(Collected data entries)
◆ ◆ ◆
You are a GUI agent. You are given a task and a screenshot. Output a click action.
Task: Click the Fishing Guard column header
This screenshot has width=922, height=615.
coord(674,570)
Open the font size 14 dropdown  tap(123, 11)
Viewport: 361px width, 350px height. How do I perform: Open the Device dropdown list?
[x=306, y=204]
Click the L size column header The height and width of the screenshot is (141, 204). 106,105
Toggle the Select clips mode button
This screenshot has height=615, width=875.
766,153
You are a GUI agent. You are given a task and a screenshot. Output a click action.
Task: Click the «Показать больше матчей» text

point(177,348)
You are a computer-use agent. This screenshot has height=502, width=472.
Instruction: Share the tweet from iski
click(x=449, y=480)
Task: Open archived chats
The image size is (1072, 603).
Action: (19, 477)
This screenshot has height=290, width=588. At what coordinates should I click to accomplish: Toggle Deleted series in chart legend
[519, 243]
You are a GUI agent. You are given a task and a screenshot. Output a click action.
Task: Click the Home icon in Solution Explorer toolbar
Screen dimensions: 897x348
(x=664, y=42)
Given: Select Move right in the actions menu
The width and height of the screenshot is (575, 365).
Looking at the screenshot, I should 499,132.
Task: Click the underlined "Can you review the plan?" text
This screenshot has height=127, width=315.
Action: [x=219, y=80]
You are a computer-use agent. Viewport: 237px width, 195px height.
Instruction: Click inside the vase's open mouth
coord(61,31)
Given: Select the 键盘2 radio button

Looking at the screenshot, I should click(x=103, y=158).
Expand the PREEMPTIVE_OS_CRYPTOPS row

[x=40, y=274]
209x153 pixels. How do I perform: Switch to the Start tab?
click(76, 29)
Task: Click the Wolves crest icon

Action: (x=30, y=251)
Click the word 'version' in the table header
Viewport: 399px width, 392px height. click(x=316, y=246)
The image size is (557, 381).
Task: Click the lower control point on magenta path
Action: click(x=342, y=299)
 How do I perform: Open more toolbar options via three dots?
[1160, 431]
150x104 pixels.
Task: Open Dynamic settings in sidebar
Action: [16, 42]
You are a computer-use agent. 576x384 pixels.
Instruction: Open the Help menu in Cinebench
◆ ◆ ◆
## Task details
Give back every record exactly.

## Output below
You are a GUI agent. You are given a task and a screenshot. Output a click action.
Task: Click the Fishing Guard column header
This screenshot has width=922, height=615.
coord(674,570)
Open the font size 14 dropdown  tap(123, 11)
Viewport: 361px width, 350px height. How do I perform: Open the Device dropdown list?
[x=306, y=204]
Click the L size column header The height and width of the screenshot is (141, 204). 106,105
Toggle the Select clips mode button
This screenshot has height=615, width=875.
766,153
You are a GUI agent. You are given a task and a screenshot. Output a click action.
Task: Click the «Показать больше матчей» text

point(177,348)
You are a computer-use agent. This screenshot has height=502, width=472.
Instruction: Share the tweet from iski
click(x=449, y=480)
Task: Open archived chats
The image size is (1072, 603).
Action: (19, 477)
This screenshot has height=290, width=588. At what coordinates should I click to accomplish: Toggle Deleted series in chart legend
[519, 243]
You are a GUI agent. You are given a task and a screenshot. Output a click action.
Task: Click the Home icon in Solution Explorer toolbar
Screen dimensions: 897x348
(x=664, y=42)
Given: Select Move right in the actions menu
The width and height of the screenshot is (575, 365).
Looking at the screenshot, I should 499,132.
Task: Click the underlined "Can you review the plan?" text
This screenshot has height=127, width=315.
Action: [x=219, y=80]
You are a computer-use agent. Viewport: 237px width, 195px height.
Instruction: Click inside the vase's open mouth
coord(61,31)
Given: Select the 键盘2 radio button

Looking at the screenshot, I should click(x=103, y=158).
Expand the PREEMPTIVE_OS_CRYPTOPS row

[x=40, y=274]
209x153 pixels. How do I perform: Switch to the Start tab?
click(76, 29)
Task: Click the Wolves crest icon

Action: (x=30, y=251)
Click the word 'version' in the table header
Viewport: 399px width, 392px height. click(x=316, y=246)
The image size is (557, 381).
Task: Click the lower control point on magenta path
Action: click(x=342, y=299)
 How do I perform: Open more toolbar options via three dots?
[1160, 431]
150x104 pixels.
Task: Open Dynamic settings in sidebar
Action: [16, 42]
You are a computer-use agent. 576x384 pixels.
Instruction: Open the Help menu in Cinebench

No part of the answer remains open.